Since rows in each window will be organized as a list, the input of a window node function should be a list.

Example

We use the window(input_schema, output_schema, size, step, fn, config=None) interface to create a window node.

Now let's take a video frame and image feature extraction pipeline to demonstrate how to use a window node. This pipeline randomly selects one video frame out of ten frames and extracts the feature embeddings of the selected frames.

from towhee import ops, pipe
import random

video_frame_embedding = (
pipe.input('url')
.flat_map('url', 'frame', ops.video_decode.ffmpeg())
.window('frame', 'frame', 10, 10, lambda x: x[random.randint(0, len(x)-1)])
.map('frame', 'embedding', ops.image_embedding.timm(model_name='resnet50'))
.output('url', 'frame', 'embedding')
)

data = 'https://raw.githubusercontent.com/towhee-io/examples/0.7/video/reverse_video_search/tmp/Ou1w86qEr58.gif'
res = video_frame_embedding(data)

The DAG of the video_frame_embedding pipeline is illustrated below.

img

The data processing workflow of the main nodes is as follows.

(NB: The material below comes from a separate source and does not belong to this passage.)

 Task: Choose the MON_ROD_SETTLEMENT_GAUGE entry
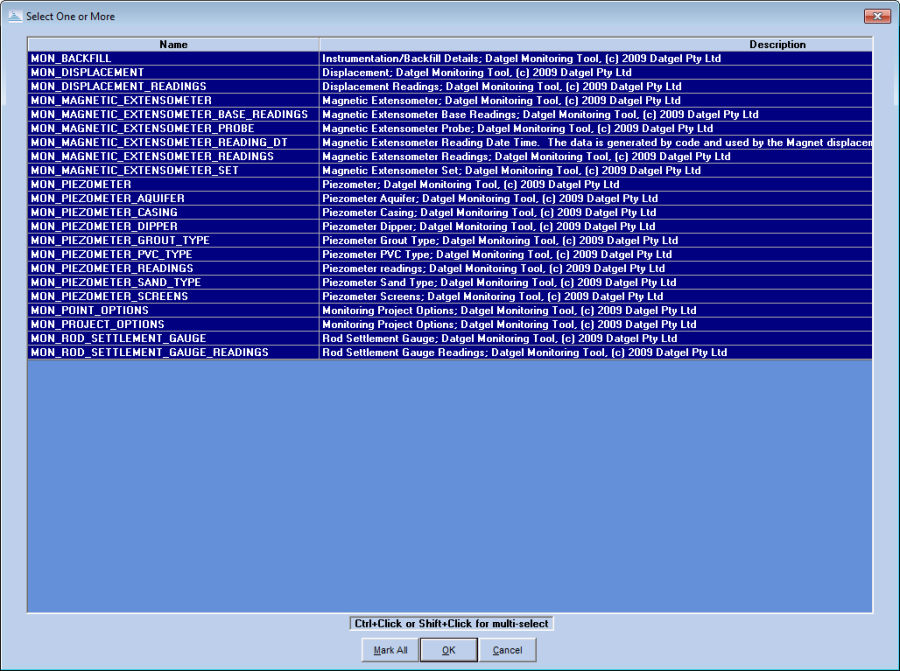tap(118, 339)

  1. Flat map: Uses the video-decode/ffmpeg operator to decode video URLs (url) into a list of video frames (List(towhee.types.VideoFrame)), and then flattens this list into multiple rows. Each row contains one video frame.

  2. Window: Specifies the value of both size and step as 10 to batch every 10 video frames (frame) into a window, and then applies the function lambda x: x[random.randint(0, len(x)-1)] to randomly select one video frame (frame) from each window.

    Note that if there are less than ten frames at the end of a video, the rest of the video frames will still be batched into a window.

  3. Map: Uses the image-embedding/timm operator to extract the feature embeddings (embedding) of the selected frames (frame).

When the pipeline is running, data transformation in each node is illustrated below.

Note:

  • Data in the frame column are in the format of towhee.types.VideoFrame. These data represent the decoded video frames. For easier understanding, these data are displayed as images in the following figure.
  • This example contains 16 video frames. Not all data are listed in the flat map node step.
  • Since the video frames are randomly selected, the output you get can vary from our example.

img

Notes

  • The input of a window node function should be a list.